La vita di ogni giorno non è la festa, ma è l'attesa della festa. Il credente vede al di là e la fede gli fa vedere la vita che verrà.
Noi cristiani siamo chiamati a credere alla pienezza di vita che Dio darà ai suoi figli nell'eternità; inoltre siamo chiamati a ricordare al mondo la vita del mondo che verrà”, che è la vita più vera che dura per sempre.
 
Qualcuno potrebbe dire che tutto ciò è eccessivo. Tuttavia ciò che appare come una esigenza e come chiamata a uno sforzo sovrumano è solo anticipo di ciò che si convertirà in fonte inesauribile di gioia piena. Promette, infatti, Gesù: “Beati quei servi che il padrone al suo ritorno troverà ancora svegli”. Ora il ritorno del Signore non è un episodio qualsiasi della nostra esistenza: è lì che confluisce la nostra speranza; è in quel momento che si gioca la nostra salvezza, la vita eterna. Per questo il cristiano vive il presente come una pellegrino: pronto per il viaggio, con le lampade accese, sempre pronto a incontrare il Signore che viene.
 
Per i discepoli il premio dell'essere stati vigili, desti e solerti nell'amore è eccezionale, è una ricompensa incredibile e sconvolge le consuetudini normali: il Signore stesso “si stringerà le vesti ai fianchi, li farà mettere a tavola e passerà a servirli”. Già ora-e-qui questo servizio di Cristo, spinto fino al dono della propria vita, i fedeli lo ricevono personalmente in ogni Eucaristia, dove Gesù si dà come cibo.

In prospettiva escatologica è il senso di una vita piena che riescono a vivere coloro che sono vigilanti non per sé ma nell'accogliere il Signore. Molti santi, pensando alla vigilanza, hanno detto: "devo vivere ogni giorno come se fosse l'ultimo". Se tutti vivessimo ogni giorno come se fosse l'ultimo, credo che la nostra vita sarebbe diversa, molto più umana e più bella.
 
Il "piccolo gregge" è quello dei servi vigilanti che attendono il Signore e che hanno in Lui il loro tesoro; Gesù ci conceda di esserne parte.

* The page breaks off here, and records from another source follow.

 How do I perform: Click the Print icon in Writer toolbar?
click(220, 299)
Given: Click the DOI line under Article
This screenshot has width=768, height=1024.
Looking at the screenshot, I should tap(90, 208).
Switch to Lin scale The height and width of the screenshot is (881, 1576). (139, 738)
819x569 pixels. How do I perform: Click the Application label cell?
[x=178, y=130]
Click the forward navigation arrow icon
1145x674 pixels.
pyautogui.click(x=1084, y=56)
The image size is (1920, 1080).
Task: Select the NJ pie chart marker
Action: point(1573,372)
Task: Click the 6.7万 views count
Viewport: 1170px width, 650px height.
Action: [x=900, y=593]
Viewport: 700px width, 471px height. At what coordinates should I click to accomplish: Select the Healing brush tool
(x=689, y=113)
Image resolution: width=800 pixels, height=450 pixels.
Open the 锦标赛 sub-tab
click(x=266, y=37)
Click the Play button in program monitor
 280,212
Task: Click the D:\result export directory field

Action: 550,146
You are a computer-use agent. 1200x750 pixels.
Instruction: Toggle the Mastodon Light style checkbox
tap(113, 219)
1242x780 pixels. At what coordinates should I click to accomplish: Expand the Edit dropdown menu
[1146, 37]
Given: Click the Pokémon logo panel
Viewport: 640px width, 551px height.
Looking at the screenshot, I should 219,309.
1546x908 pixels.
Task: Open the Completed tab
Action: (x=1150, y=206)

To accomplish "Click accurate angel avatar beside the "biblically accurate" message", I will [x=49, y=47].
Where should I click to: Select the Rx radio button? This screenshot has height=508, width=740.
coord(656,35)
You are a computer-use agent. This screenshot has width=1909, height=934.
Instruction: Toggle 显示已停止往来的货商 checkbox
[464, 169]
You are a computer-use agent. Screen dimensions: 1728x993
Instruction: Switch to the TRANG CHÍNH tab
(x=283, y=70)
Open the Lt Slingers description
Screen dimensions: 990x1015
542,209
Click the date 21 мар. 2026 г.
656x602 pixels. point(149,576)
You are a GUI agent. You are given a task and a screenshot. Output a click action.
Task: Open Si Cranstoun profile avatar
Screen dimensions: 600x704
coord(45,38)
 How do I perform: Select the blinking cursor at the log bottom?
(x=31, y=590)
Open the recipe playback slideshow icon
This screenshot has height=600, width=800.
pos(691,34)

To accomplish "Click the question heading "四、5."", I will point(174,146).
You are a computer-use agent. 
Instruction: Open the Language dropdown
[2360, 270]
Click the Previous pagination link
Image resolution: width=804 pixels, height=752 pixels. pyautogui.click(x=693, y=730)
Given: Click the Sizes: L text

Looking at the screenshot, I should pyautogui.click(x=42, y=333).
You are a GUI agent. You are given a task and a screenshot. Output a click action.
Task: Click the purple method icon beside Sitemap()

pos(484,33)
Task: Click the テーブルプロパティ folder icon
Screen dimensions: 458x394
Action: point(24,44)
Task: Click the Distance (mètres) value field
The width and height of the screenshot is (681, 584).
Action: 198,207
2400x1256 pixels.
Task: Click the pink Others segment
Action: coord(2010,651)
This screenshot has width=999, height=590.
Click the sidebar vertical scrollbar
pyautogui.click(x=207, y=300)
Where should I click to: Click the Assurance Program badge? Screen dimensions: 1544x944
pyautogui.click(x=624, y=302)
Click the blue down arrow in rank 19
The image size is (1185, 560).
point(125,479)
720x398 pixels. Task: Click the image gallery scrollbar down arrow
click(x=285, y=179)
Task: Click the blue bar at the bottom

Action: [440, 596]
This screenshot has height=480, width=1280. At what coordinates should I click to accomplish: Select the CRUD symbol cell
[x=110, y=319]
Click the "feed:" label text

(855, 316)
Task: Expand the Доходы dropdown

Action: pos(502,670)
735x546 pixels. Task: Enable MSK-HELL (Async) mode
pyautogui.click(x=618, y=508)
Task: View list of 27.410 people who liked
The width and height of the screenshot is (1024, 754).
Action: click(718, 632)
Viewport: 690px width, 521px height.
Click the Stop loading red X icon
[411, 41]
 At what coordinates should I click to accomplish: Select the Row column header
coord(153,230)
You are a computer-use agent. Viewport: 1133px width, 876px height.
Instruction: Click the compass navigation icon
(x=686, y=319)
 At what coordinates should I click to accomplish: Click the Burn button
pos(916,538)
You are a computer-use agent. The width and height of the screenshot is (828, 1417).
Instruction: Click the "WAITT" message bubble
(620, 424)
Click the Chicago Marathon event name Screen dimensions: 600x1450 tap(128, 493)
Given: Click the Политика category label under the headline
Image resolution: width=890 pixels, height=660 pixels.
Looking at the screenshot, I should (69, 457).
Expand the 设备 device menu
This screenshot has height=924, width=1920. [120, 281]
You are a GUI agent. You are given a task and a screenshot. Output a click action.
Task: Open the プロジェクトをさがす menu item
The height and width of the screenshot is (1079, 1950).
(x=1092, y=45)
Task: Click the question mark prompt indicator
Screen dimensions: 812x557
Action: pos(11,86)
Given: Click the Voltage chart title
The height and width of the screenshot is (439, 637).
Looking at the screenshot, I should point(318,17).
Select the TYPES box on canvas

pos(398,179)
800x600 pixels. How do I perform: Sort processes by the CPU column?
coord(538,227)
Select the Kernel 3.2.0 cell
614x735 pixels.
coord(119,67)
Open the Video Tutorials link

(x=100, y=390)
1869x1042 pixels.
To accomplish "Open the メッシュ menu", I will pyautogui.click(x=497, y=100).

Mentre camminiamo qui su questa terra confortati dalla speranza dei beni eterni impegniamoci a far parte del "piccolo gregge" sorretti e confortati dalla parola del Salmista: “L’anima nostra attende il Signore: egli è nostro aiuto e nostro scudo”.
 
Arda nei nostri cuori, o Padre,
la stessa fede che spinse Abramo
a vivere sulla terra come pellegrino,
e non si spenga la nostra lampada,
perché vigilanti nell’attesa della tua ora
siamo introdotti da te nella patria eterna.